» **Work to complete**:
Locate "Image resolution: width=1348" in the listing below, then output the line holding it and every line after it, exactly and with nothing else.

========================================================================

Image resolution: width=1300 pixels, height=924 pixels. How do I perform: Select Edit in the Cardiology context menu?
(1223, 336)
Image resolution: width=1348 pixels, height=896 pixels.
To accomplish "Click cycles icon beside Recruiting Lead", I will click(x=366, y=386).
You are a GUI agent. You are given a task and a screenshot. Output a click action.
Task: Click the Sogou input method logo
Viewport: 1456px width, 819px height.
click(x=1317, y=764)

========================================================================

» **Result of the task**:
Image resolution: width=1348 pixels, height=896 pixels.
To accomplish "Click cycles icon beside Recruiting Lead", I will click(x=366, y=386).
You are a GUI agent. You are given a task and a screenshot. Output a click action.
Task: Click the Sogou input method logo
Viewport: 1456px width, 819px height.
click(x=1317, y=764)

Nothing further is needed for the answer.